Not all instances of offensive material in literature are as clear-cut as in Eco’s novel, however. Sometimes I’ll read a novel and be unsure whether an author supports a character’s offensive views or actions. An otherwise sympathetic character might express some sexist views, but does that mean the author agrees with the character? Or a character’s racist ideas might pass without comment or condemnation. Does a lack of an alternative view constitute an endorsement? It’s not always easy to tell. In life, people are complicated. We all carry a mix of fine and not-so-fine notions in our heads, and our beliefs change over time. The best fictional characters do the same. Wouldn’t it be boring if our fictional heroes and heroines were always right?
At times, I may have a sneaking suspicion that the author does support views I find offensive, but those views either don’t show up or are relatively minor points in the novel and so don’t bother me much. An offhand remark or odd thought quickly fades into the background if a book is otherwise unproblematic. And if a work does seem to take a sexist and racist or homophobic or classist position, I might consider whether the view was typical of the time in which it was written and also look at what other ideas appear in the novel. Is the sexism overwhelming? Does it seem to drive the story?
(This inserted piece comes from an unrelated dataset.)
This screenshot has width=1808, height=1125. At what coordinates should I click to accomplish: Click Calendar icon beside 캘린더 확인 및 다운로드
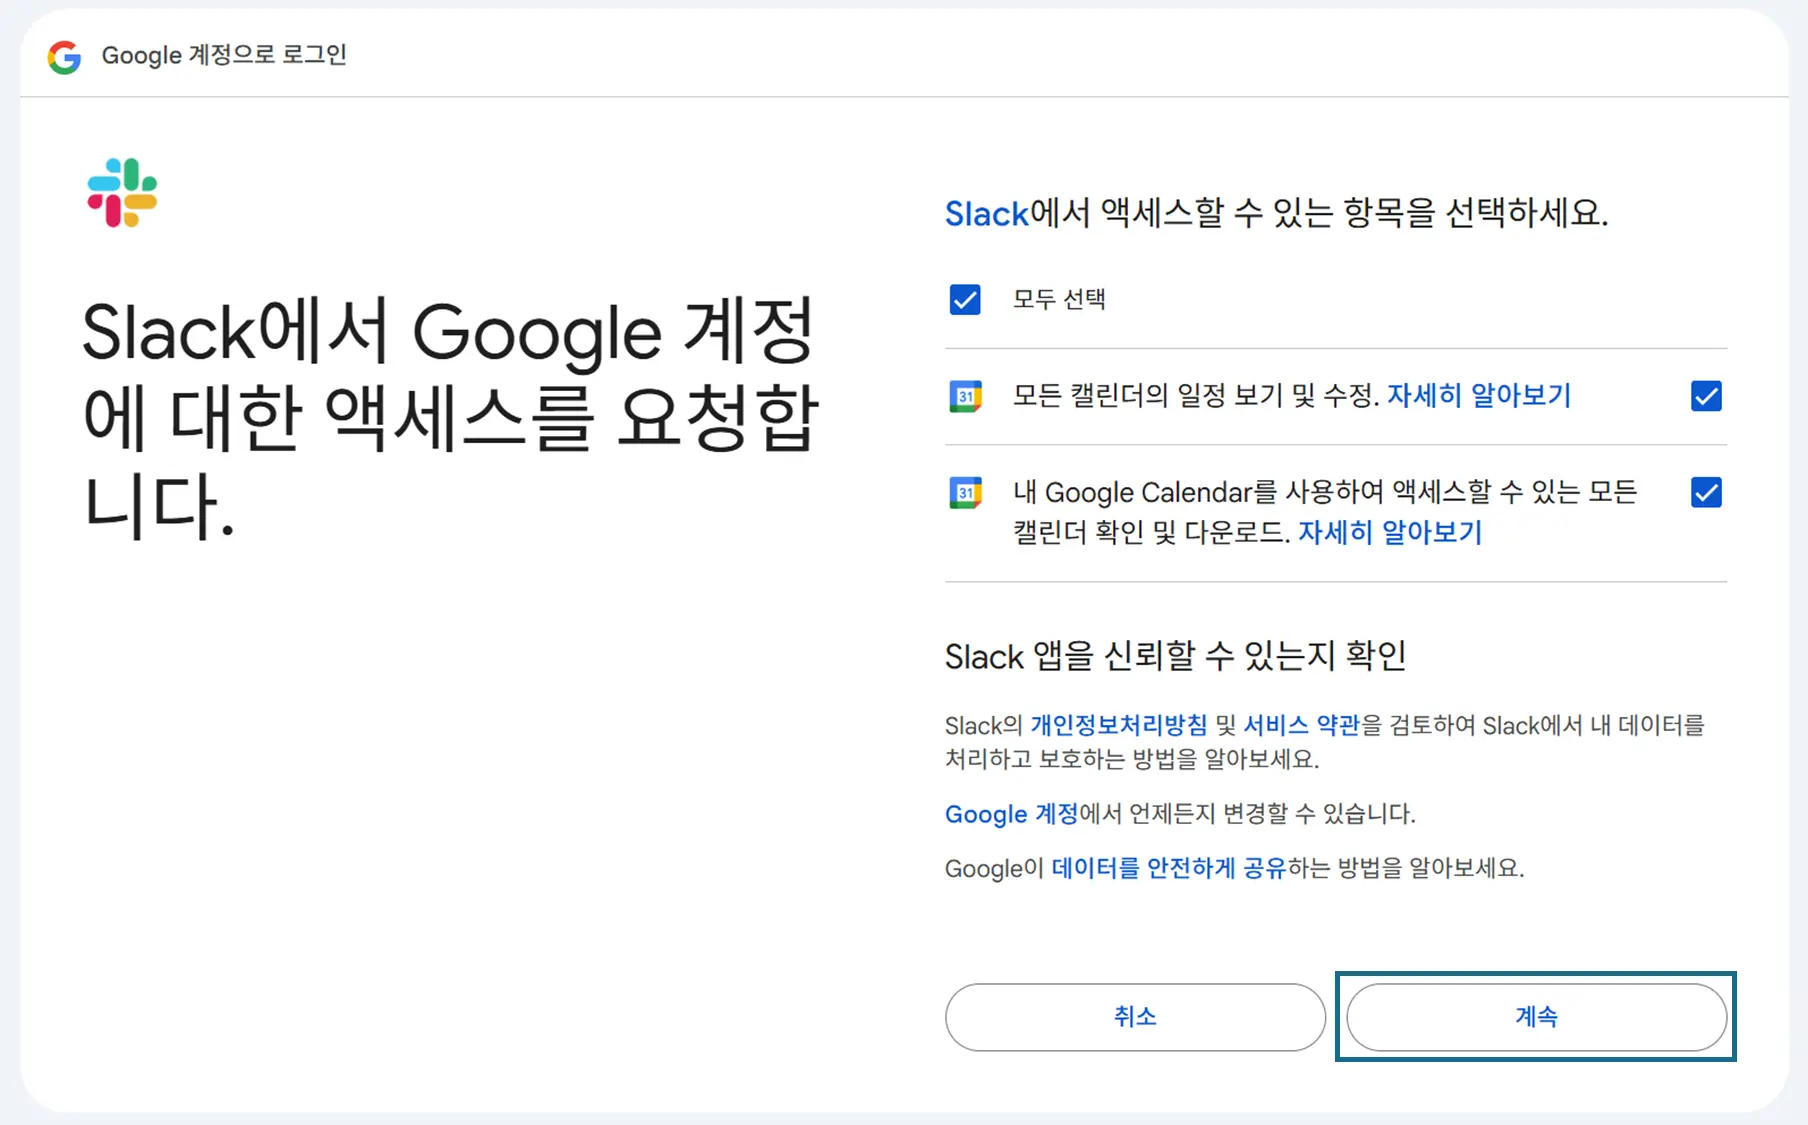click(x=965, y=493)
Are the sexist views off-set by some progressive ideas regarding race and class?
In looking at books in this way, I rarely end up being offended by offensive ideas I find in books. Or if I am offended, I don’t always let my annoyance color my actual opinion and enjoyment of a book. Basically, unless a book is out-and-out odious on every level (if Eco’s anti-hero were treated as a hero, for example), I’m unlikely to dislike it simply because some of the ideas in it are offensive. I might be bothered enough that my feelings become ambiguous, or I might decide that the good outweighs the bad to the degree that the bad scarcely bothers me at all. It just depends on the book. (See Ana’s great post from last week for a discussion of how readers might have mixed feelings about an otherwise good book.)
As someone who writes about books, I often find it difficult to express these sorts of mixed feelings. If I mention sexist ideas in a book, will it turn readers off the book entirely, even though the sexism is fairly minor when considered against the work as a whole? Sometimes, too, the problematic aspects of a book are, to me, so trivial that I either don’t notice them or don’t see a need to point them out. But then I’ll see others write about a book and express surprise and even alarm that others haven’t pointed out the problematic sociopolitical views within a book. Mentioning the problematic ideas becomes the mark of a “responsible” reader. But is it irresponsible to remain silent? The thing is, everyone has his or her own hot buttons and what seems trivial to one person will be hugely significant to another, even when they agree on the issues, which they may not do. Just as I don’t want to be quick to make assumptions about an author’s views on the basis of his or her characters, I don’t want to be quick to make assumptions about the views of people who write about books on the basis of what aspects of a book they choose to address. We can’t address everything, and different things are important to us all.
So how do you react when you come across an offensive idea in a book? How does it color your opinion of the book overall? If you write about a book, do you make a point of mentioning problematic ideas within it?